Of the material below, the lines to be retyped are those from the line containing "Click calendar icon for company history entry" through the line containing "This screenshot has height=248, width=462.", inclusive; reproduce them exactly.

• **Exercise data**
◆ ◆ ◆ ◆ ◆ ◆ ◆
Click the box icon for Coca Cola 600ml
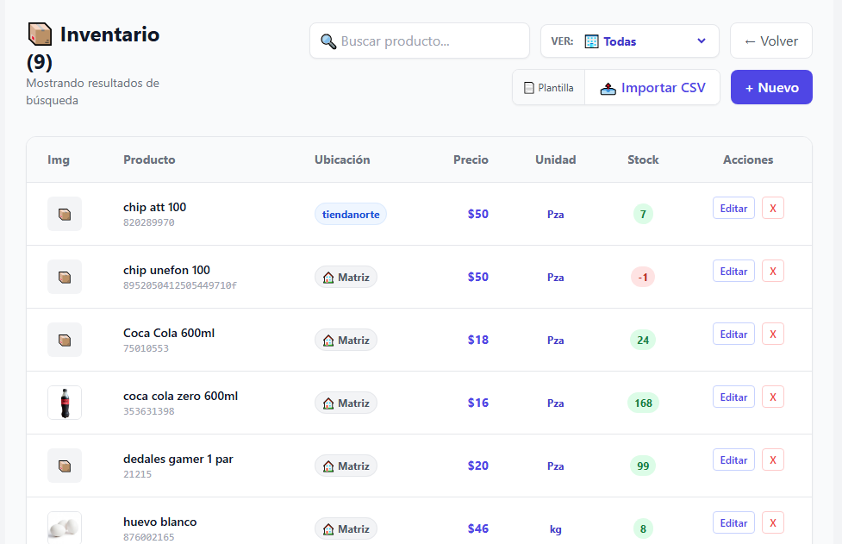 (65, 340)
◆ ◆ ◆ ◆ ◆ ◆ ◆
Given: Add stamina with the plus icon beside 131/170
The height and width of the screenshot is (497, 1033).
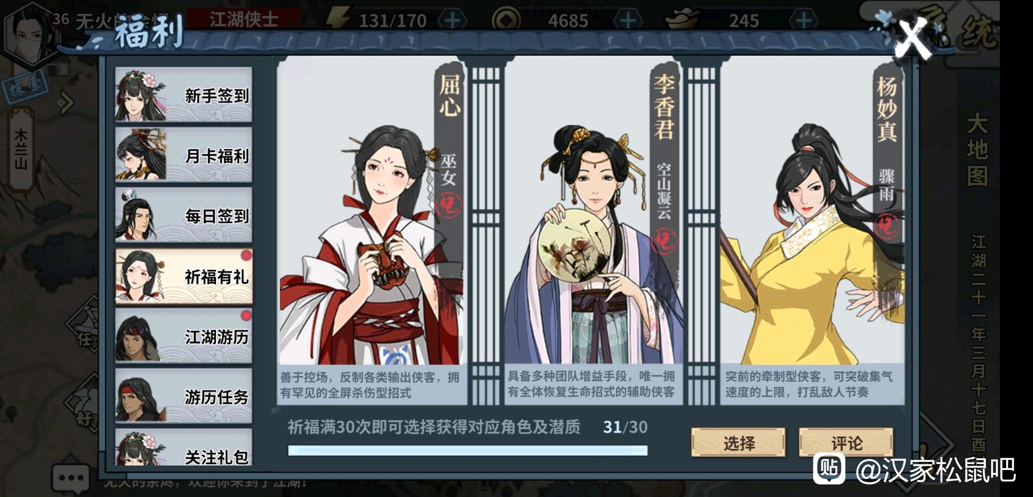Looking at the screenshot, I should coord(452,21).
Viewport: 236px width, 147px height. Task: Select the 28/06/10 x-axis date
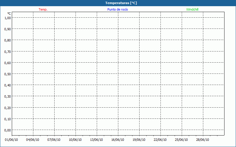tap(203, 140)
◆ ◆ ◆ ◆ ◆ ◆ ◆
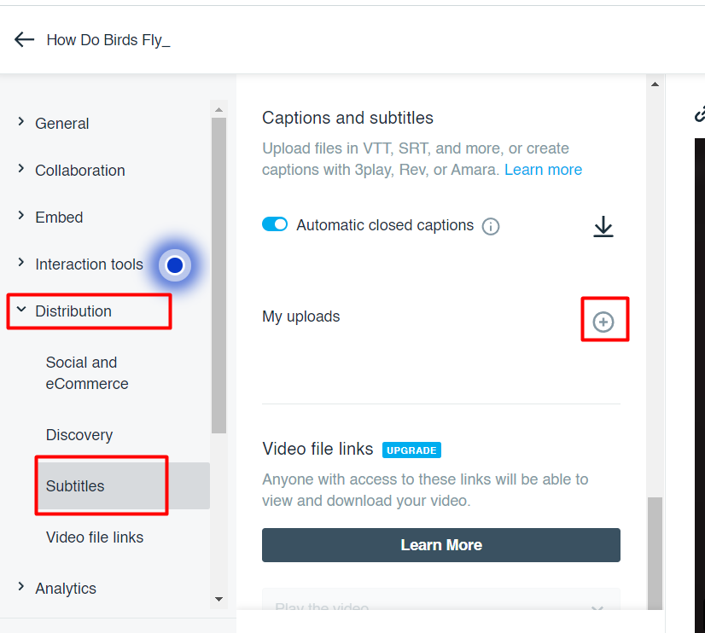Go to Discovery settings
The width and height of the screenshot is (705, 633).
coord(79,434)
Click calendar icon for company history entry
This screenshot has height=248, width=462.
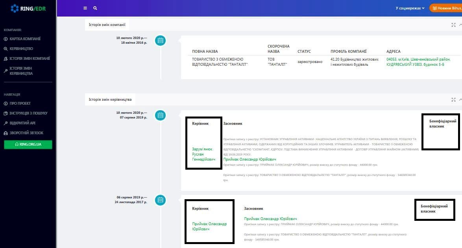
◆ ◆ ◆ ◆ ◆ ◆ ◆
• **Response box**
Click calendar icon for company history entry
This screenshot has height=248, width=462.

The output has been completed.